We run two types of buildfarms that are automatically triggered

  1. Travis, executed in a third-party cloud when opening a PR
  2. Buildbot, executed in our own cloud after every merged PR or commit

In addition, we have a few hooks on PRs that are executed along with travis, such as a preview of API examples. You will see a list of checks in your PR.

Travis

This is to do basic sanity checks on every PR. All interfaces have a different build, see .travis.yml in the repository. The Docker image that runs the travis tests is based on configs/shogun/Dockerfile and can be found here.

If you obbey the dev cycle, in particular if you run tests before sending a PR, travis should never fail.

If travis fails

  1. Read the logs, find the error message
  2. Try to identify the problem
  3. Find out whether you caused it
  4. If so, reproduce locally
  5. Fix it and update your PR

Buildbot

This service builds and tests Shogun in a large number of different configurations, OS, interfaces, etc. It ensures Shogun is portable, the build is backward compatible. It analysis Shogun's memory usage and performs static code analysis. It often catches very subtle errors

After one of your PR is merged, check the status of the buildbot for a while. The waterfall view is most useful. Again, check the logs if there are problems.

CMake tips

CMake is a beast. Make sure to read the docs and CMake_Useful_Variables. Make sure to understand the concept of out of source builds. Here are some tips on common options that are useful

Options for developers (debugging symbols on, optimization off, etc.):

cmake -DCMAKE_BUILD_TYPE=Debug -DENABLE_TESTING=ON -DBUILD_DASHBOARD_REPORTS=ON ..

Options for building the final binaries (debugging off, optimization on):

cmake -DCMAKE_BUILD_TYPE=Release ..

Getting a list of possible interfaces to enable:

grep -E "OPTION.*(Modular)" CMakeLists.txt

If eigen3 or json-c are missing use the following to download and compile these dependencies:

cmake -DBUNDLE_EIGEN=ON -DBUNDLE_JSON=ON

Specify a different swig executable:

cmake -DSWIG_EXECUTABLE=/usr/bin/swig2.0

To specify a different compiler, see CMake FAQ, "How do I use a different compiler?". You might have to delete the build directory or clear the cmake cache otherwise for this to work.

CC=/path/to/gcc CXX=/path/to/g++ cmake ..

Under OS X one often has the same Python major versions installed in /usr and /usr/local via brew etc, so one might observe crashes if the wrong Python version is linked against.
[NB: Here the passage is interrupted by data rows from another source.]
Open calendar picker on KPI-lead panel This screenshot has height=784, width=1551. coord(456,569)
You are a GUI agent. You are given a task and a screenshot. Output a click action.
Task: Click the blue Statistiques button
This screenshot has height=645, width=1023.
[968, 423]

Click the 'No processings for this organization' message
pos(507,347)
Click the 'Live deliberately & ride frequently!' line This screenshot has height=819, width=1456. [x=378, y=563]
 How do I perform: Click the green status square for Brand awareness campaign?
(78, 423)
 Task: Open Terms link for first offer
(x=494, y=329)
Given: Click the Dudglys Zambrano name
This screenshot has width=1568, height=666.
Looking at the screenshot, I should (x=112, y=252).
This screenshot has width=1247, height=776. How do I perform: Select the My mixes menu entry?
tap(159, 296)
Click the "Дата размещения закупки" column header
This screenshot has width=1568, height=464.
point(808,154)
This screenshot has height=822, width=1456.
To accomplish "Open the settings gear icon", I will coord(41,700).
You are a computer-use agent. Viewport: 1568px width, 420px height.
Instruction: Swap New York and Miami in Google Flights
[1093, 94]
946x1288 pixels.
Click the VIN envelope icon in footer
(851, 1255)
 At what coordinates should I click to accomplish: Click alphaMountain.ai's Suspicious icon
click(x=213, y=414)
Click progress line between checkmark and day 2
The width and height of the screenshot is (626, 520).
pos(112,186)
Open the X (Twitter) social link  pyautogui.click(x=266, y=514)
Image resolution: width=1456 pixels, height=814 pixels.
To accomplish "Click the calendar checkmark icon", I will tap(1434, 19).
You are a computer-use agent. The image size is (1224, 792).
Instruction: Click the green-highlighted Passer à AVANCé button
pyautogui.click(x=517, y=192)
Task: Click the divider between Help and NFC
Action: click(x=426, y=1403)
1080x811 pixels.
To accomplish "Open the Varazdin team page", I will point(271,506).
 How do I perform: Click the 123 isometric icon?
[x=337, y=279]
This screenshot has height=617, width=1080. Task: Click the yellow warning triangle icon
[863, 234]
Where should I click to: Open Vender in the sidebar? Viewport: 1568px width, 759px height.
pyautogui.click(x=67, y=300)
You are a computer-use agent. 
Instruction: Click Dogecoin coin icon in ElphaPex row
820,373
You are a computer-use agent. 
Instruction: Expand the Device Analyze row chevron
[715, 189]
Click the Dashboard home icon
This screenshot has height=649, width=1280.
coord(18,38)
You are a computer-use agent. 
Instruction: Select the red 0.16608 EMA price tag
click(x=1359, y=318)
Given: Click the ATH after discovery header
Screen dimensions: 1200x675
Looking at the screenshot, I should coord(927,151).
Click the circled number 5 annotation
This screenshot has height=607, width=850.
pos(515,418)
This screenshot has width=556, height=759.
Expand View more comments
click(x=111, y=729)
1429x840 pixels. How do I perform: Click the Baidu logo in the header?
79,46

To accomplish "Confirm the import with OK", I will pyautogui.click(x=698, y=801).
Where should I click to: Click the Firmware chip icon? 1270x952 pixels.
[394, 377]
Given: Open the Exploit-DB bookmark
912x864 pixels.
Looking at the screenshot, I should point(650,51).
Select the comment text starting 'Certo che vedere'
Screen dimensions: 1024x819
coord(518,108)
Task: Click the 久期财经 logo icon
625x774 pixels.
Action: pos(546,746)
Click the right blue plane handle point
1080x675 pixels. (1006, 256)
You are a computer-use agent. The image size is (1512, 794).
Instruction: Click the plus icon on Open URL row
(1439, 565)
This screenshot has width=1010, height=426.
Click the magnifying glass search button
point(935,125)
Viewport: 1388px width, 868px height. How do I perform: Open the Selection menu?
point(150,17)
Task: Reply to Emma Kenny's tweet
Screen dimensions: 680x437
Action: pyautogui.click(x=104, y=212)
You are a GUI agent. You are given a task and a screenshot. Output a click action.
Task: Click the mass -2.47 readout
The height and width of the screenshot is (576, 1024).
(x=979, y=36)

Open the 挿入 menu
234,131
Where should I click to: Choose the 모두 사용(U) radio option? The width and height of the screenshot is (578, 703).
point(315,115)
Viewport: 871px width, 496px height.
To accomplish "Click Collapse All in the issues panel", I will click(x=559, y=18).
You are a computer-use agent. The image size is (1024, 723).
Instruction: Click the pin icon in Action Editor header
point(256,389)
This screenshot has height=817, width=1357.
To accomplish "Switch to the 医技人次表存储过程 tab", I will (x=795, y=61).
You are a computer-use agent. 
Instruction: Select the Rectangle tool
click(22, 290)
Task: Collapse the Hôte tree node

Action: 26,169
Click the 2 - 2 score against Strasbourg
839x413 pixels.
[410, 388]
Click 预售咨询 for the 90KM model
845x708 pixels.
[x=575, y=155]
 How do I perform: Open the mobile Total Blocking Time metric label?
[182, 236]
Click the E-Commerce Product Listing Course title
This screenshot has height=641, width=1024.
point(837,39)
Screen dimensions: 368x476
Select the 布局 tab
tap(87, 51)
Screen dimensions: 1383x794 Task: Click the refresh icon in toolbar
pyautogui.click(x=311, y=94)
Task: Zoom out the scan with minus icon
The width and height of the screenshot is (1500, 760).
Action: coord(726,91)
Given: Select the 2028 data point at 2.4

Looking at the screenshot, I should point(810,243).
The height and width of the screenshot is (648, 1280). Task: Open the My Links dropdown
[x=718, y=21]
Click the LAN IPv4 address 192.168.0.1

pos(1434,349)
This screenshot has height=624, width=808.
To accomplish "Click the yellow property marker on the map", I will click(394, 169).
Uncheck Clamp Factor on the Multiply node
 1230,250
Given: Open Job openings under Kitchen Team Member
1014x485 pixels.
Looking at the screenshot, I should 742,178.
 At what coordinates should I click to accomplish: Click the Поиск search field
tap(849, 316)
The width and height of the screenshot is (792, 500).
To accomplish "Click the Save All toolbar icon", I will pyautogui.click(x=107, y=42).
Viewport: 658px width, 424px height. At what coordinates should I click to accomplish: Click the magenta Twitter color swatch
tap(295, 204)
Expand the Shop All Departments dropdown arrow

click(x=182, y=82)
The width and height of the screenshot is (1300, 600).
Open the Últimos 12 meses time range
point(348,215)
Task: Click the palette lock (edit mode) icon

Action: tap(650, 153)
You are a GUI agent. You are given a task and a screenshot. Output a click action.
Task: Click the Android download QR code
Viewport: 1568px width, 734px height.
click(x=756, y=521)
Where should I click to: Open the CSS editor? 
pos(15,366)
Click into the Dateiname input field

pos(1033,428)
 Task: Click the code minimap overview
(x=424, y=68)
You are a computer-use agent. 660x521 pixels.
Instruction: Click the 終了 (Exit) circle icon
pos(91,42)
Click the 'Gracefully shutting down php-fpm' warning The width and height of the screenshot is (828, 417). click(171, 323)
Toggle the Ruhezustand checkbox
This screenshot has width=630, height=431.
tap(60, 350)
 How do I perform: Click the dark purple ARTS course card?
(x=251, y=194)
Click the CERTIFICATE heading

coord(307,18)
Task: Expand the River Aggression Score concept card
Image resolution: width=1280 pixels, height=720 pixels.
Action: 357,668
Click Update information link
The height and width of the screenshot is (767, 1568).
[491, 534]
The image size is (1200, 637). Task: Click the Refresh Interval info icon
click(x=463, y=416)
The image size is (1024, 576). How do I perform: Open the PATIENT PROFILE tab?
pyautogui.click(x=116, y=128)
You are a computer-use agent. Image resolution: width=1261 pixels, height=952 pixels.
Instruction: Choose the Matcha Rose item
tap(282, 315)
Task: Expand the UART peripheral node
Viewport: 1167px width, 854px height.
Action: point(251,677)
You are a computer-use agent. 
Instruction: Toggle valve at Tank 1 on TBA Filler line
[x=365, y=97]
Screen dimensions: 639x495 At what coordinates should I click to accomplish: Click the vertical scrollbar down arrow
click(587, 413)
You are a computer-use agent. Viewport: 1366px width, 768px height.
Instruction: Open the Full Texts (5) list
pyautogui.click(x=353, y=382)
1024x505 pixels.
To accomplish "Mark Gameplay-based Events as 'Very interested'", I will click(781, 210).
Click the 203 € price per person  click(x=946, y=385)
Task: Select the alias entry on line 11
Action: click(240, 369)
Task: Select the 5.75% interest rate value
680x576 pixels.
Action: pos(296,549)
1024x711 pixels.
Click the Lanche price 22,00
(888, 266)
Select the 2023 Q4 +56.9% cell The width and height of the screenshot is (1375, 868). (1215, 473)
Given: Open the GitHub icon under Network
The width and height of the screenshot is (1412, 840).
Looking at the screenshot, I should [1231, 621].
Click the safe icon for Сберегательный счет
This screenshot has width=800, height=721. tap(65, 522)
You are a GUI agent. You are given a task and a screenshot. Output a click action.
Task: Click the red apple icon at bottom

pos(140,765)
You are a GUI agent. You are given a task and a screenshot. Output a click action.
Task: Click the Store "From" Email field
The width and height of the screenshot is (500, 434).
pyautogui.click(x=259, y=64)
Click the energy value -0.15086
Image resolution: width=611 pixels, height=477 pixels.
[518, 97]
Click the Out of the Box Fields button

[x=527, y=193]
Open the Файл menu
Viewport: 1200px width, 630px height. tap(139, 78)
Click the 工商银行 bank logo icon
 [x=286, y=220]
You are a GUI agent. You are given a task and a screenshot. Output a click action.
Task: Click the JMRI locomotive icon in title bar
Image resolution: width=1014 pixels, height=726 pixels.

To use a custom Python installation for Python bindings one would under brew use something like:

cmake -DPYTHON_INCLUDE_DIR=/usr/local/Cellar/python/2.7.5/Frameworks/Python.framework/Headers -DPYTHON_LIBRARY=/usr/local/Cellar/python/2.7.5/Frameworks/Python.framework/Versions/2.7/lib/libpython2.7.dylib  -DPythonModular=ON ..

or, in general:

cmake -DPYTHON_INCLUDE_DIR=/path/to/python/include/dir -DPYTHON_LIBRARY=path/to/python/libpythonVERSION.so ..

Under Linux, one may need to switch between different versions of Python, in which case the following options need to be included: -DPYTHON_EXECUTABLE:FILEPATH=/path/to/python/version, -DPYTHON_INCLUDE_DIR=/path/to/includes and -DPYTHON_PACKAGES_PATH=/path/to/dist/packages

For example:

cmake -DPYTHON_INCLUDE_DIR=/usr/include/python3.3 -DPYTHON_EXECUTABLE:FILEPATH=/usr/bin/python3 -DPYTHON_PACKAGES_PATH=/usr/local/lib/python3.3/dist-packages -DPythonModular=ON ..

In case header files or libraries are not at standard locations one needs to manually adjust the libray and include paths, -DCMAKE_INCLUDE_PATH=/my/include/path and -DCMAKE_LIBRARY_PATH=/my/library/path.

API documentation

Shogun uses doxygen for its API documentation. Every bit of C++ code that is added to Shogun needs doxygen compatible source-code comments.

  • Every class needs a description of what it implements. If possible, use LaTeX for math.
  • Every method needs a description, plus all parameters and return values documented.

Check existing code for inspiration. Documentation is important, so polish as good as you can!

If you have doxygen installed, you can generate the documentation locally via running

make doxygen

and then opening build/doc/doxygen/html/index.html with the browser.